Tasks are created by randomly selecting a number of segments k∈ [1,3,5,7]. When k=1, the task is sequential; otherwise, it is parallel. In case of a parallel task, the number of sub-tasks is n subtsk∈ [k,10]. The worst-case execution time per sub-task (Ci,subtsk) in each task varies in the range [1,max_Ci_subtsk] where max_Ci_subtsk=2 for performance reasons. We compute the worst-case execution time of each task as \(C_{i} = \sum _{\forall \ \text {subtsk} \in \tau _{i}} \mathrm {C}_{\text {i,subtsk}}\) 11. Then, we derive the remaining parameters: the period T i and utilization U i . The period T i is uniformly generated in the interval [C i ,n subtsk∗max_Ci_subtsk∗2]. This interval allows us to have a task utilization \(\left (\text {recall that}\ {U_{i} = \frac {C_{i}}{T_{i}}}\right)\) that falls in the interval [0.50,1] if all nodes are assigned max_Ci_subtsk or [0.25,1] if all nodes are assigned the minimum value for Ci,subtsk 12. To generate execution patterns for the migrating tasks, we use Eq. 2 first and if no pattern is found we follow an enumeration approach. In our experiments, D i =T i . This procedure is repeated until 1000 task sets with migrating tasks are generated for two and four cores.
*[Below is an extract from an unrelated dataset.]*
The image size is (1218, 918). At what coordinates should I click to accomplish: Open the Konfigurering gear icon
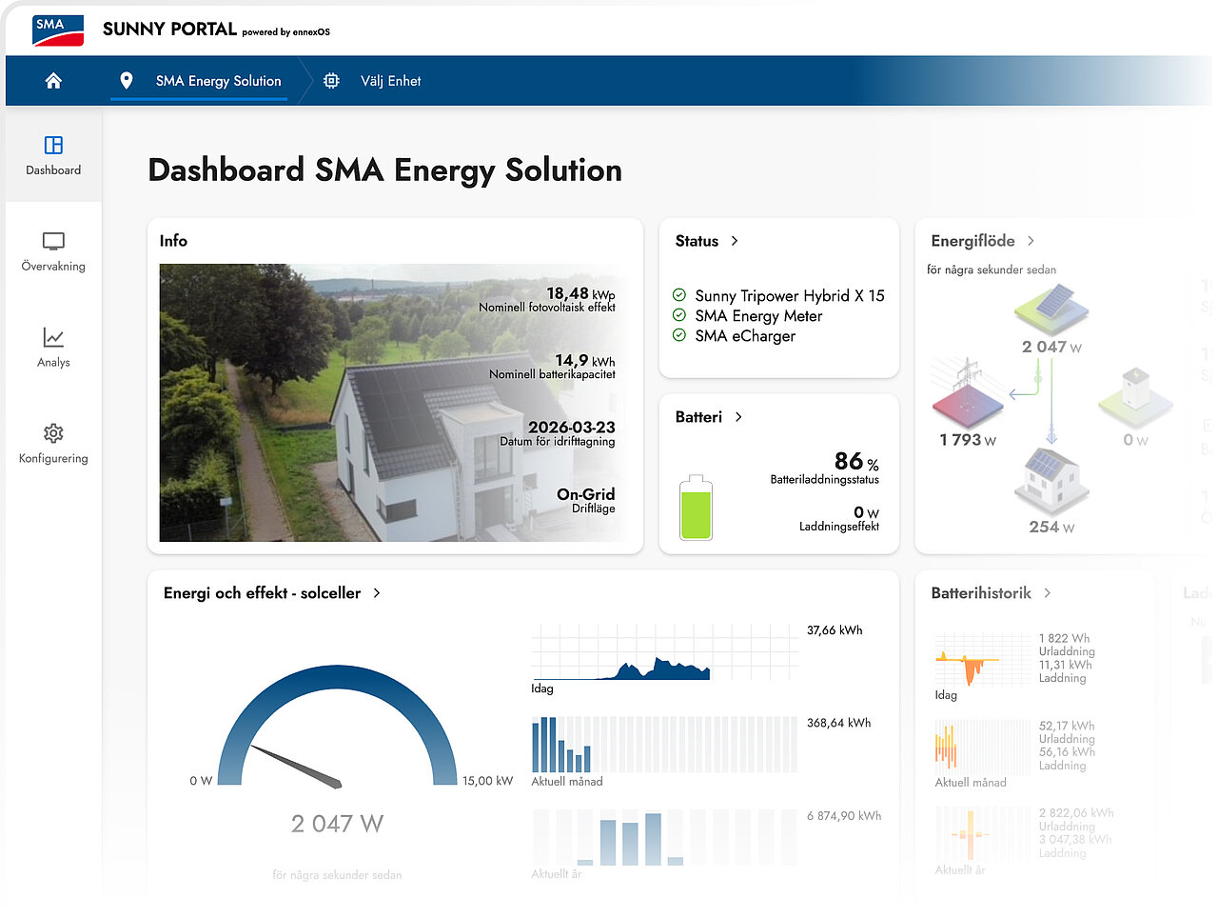(53, 433)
Selected heuristics In order to evaluate the performance of FFDO, we have conducted benchmarks against other well-known bin-packing heuristics, namely the standard first-fit decreasing (FFD), best-fit decreasing (BFD), and worst-fit decreasing (WFD). FFD assigns each task to the first core from the set of cores with sufficient idle time to accommodate it; BFD assigns each task into the core which after the assignment minimizes the idle time among all cores; and WFD assigns the task to the core which after the assignment maximizes the idle time among all cores. All the heuristics, except FFDO, group the tasks into sequential and parallel tasks and sort each group in a decreasing order of task utilization.
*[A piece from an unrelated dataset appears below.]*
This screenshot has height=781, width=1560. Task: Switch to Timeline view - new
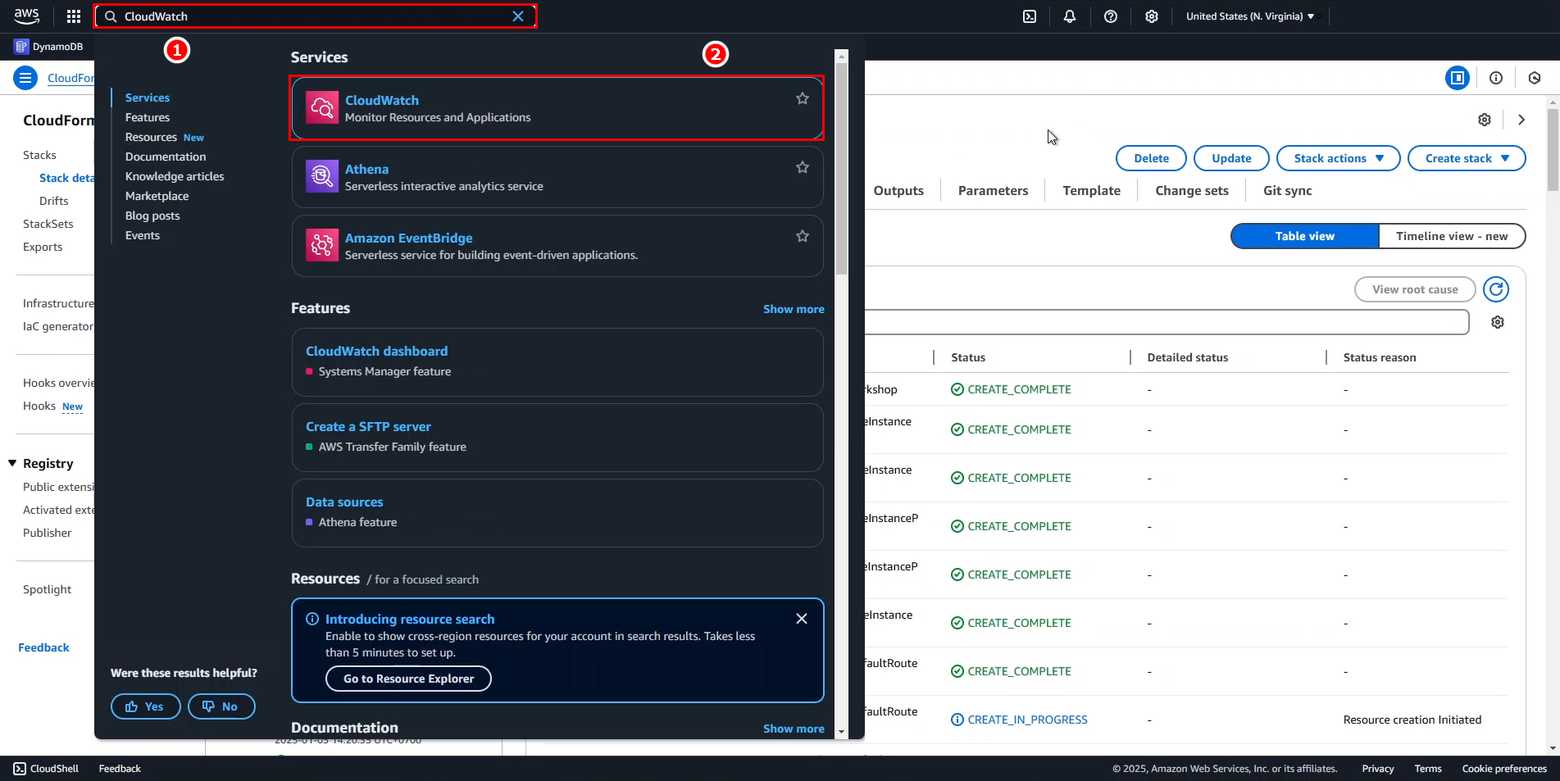point(1451,236)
In order to compare the heuristics, we measured the percentage of unallocated tasks over a large number of task sets (to this end, we generated one million task sets in this experiment) to decide which heuristics have a higher number of candidate migrating tasks. Figure 8 depicts the results. We clearly observe that FFDO and WFD are the heuristics that present a higher number of unallocated tasks, while BFD and FFD allocate nearly the same amount of tasks and present a lower value of unallocated tasks when compared to FFDO and WFD. These results indicate that our initial heuristic is a good candidate for our approach as it allows the approach to try to re-allocate a high number of tasks in the second phase as migrating tasks. Due to this result, we selected both FFDO and WFD for a direct comparison in terms of the number of schedulable task sets.
To compare these two heuristics, we followed a procedure where a number of task sets are randomly generated in order to obtain 100 schedulable task sets with FFDO, and then, for all the generated task sets, we evaluate how many of them are schedulable using WFD. Figure 9 depicts the results of this comparison.
The task sets schedulable by using WFD can be divided into four groups: 26.85% of these task sets are schedulable by using both heuristics; 24.51% are not schedulable by using FFDO due to k i 13; 43.19% are not schedulable by using FFDO with a k i value in the range of valid values; and finally, 5.45% of the task sets are deemed not schedulable with FDDO after applying the heuristic. Overall, in a two-core setting, the total number of task sets that are schedulable by using WFD is 257, which represents an increase of 157% over FFDO for the same input. From the diagram, the majority of the task sets that are schedulable by using WFD fit in a potential feasible region for FFDO heuristic (43.19%) — here, all task sets have migrating tasks and k i values that fit in the range of valid values but no feasible pattern is found. These results still hold for four cores but to a less extent as only 17.9% more task sets were schedulable by using WFD over FFDO.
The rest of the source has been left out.